Pour les affiches officielles des candidats à la présidentielle 2019, de manière générale, il n’y a aucune créativité, aucune affiche n’est inattendue ou provoque un effet de surprise. Sur les trois critères de base on remarque qu’aucune affiche n’a cet aspect publicitaire : clair, percutant, créatif. Pour l’aspect du portrait : c’est un exercice qui ambitionne de réactualiser la présence de quelqu’un qui n’est pas là. Il ambitionne de montrer l’être de la personne, en plus de son paraître. Or dans ces photos on ne voit pas ça. Enfin pour ce qui est du slogan : il n’y a pas vraiment d’espoir qui émerge.

Il y a une prudence à outrance dans ce qui a été réalisé. Finalement, ce qui ressort, c’est l’égo des candidats, mais rien d’autre. Et c’est dommage car il y a de la place pour de la créativité.

Quand on entre dans le détail des photos, il y a différents points à observer.

Les portraits des candidats ne se valent pas. Certains candidats sont photographiés assez loin, ce qui crée une distance, d’autres sont cadrés de manière plus rapproché comme pour établir un rapport d’altérité et un contact avec l’électeur. Certains portraits sont en fait trop proches, créant un effet négatif. Des défauts techniques apparaissent dans la réalisation de certains portraits : trop de retouche, des reflets dans les lunettes, des photos inversées pour changer le sens du regard. Il y a aussi les mimiques qui sont parfois naturelles et donnent un air avenant, mais qui parfois ne sont pas à propos : un candidat qui a l’air de réfléchir, alors que ce n’est pas le moment, un autre qui semble avoir été dérangé alors qu’il faisait quelque chose, un candidat gonflé à bloc comme s’il allait en découdre…
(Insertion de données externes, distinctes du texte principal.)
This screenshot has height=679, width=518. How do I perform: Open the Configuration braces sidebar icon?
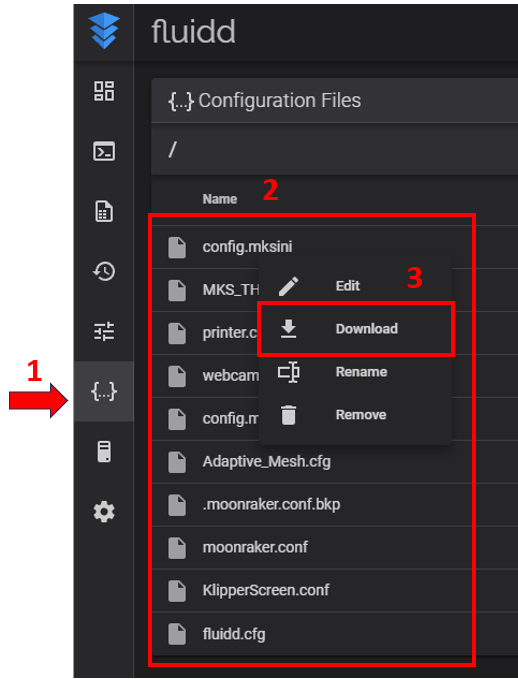[x=104, y=391]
Le regard : il y a ceux qui nous regardent en face et ceux qui ont un regard fuyant. Ils pensent ainsi être en train de regarder vers l’avenir. En réalité ils ne regardent pas l’électeur dans les yeux et n’établissent pas un contrat de confiance. Certains candidats ont même un regard austère, leur donnant un air peu avenant.
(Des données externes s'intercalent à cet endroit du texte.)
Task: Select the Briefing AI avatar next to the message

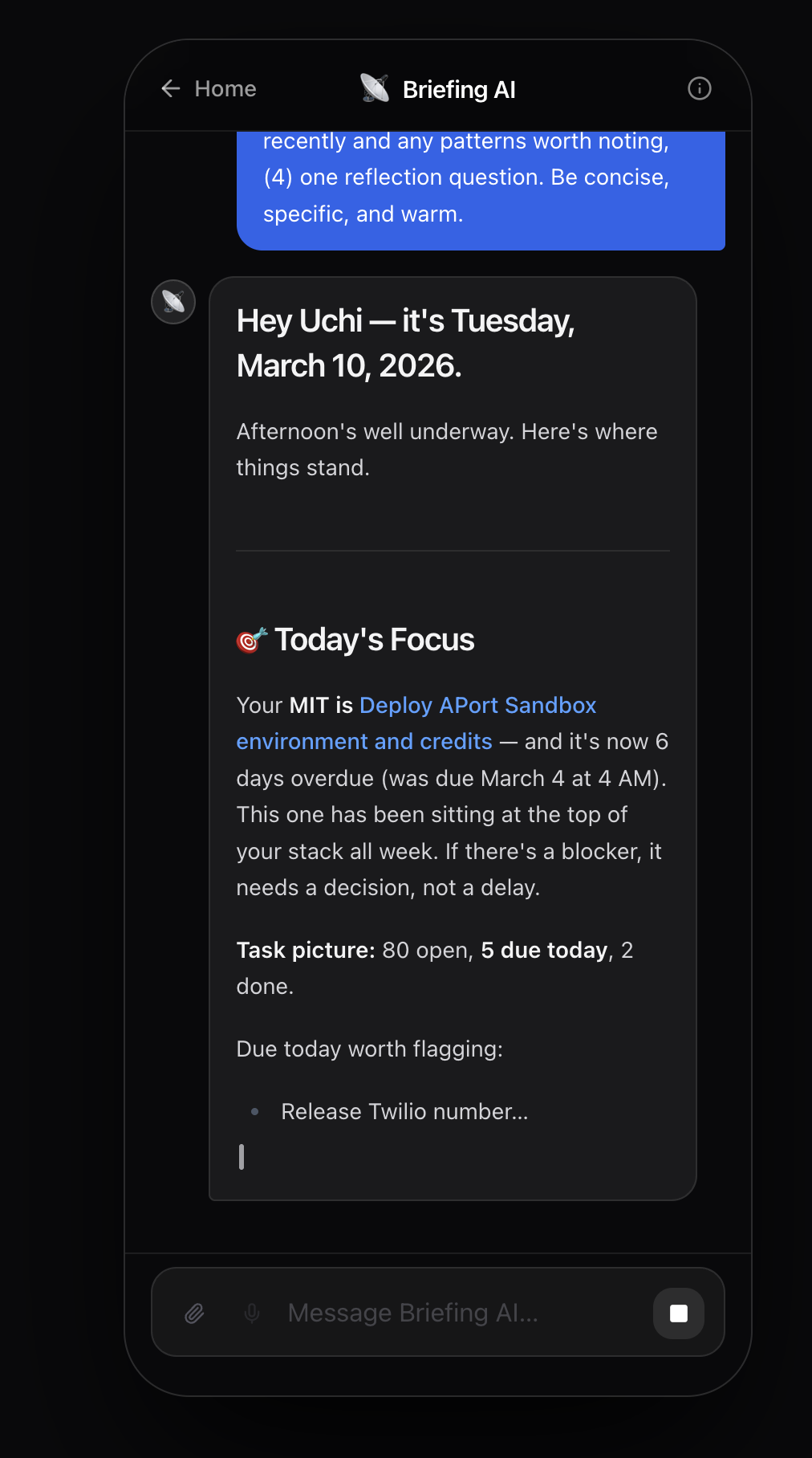Action: [172, 301]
La place des mains est aussi à analyser. Il y a les bras croisés qui sont un signe de repli, les mains jointes qui sont un signe de rassemblement, les mains qui tiennent un coin de veste comme pour dire “je n’ai que ce que je porte sur le dos” ou encore la main sur le cœur à la façon de Ben Ali.
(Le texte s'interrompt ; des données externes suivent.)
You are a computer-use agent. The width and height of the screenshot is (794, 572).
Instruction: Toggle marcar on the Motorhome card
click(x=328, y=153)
Le fond est un élément important. Certains ont choisi une couleur neutre, d’autres proposent des dégradés ou des halos plus clairs. Certaines photos ont un fond, mais qui n’est pas toujours à propos. Des candidats émergent d’une foule, d’autre choisissent des paysages qui ne correspondent pas toujours ou que l’on a du mal à identifier. Certains choisissent de éléments de la nature alors même qu’ils ne parlent jamais d’environnement.

La typographie est un autre élément à observer. Est-ce que la taille est la bonne ? Est-ce qu’il s’agit d’un nom dactylographié ou d’une écriture manuelle, qui donne l’impression de la signature d’un contrat et donc d’un accord entre le candidat et l’électeur?

Cet élément est en rapport direct avec le slogan : est-il clair ? Pertinent? Ou alors redondant et trop imposant visuellement?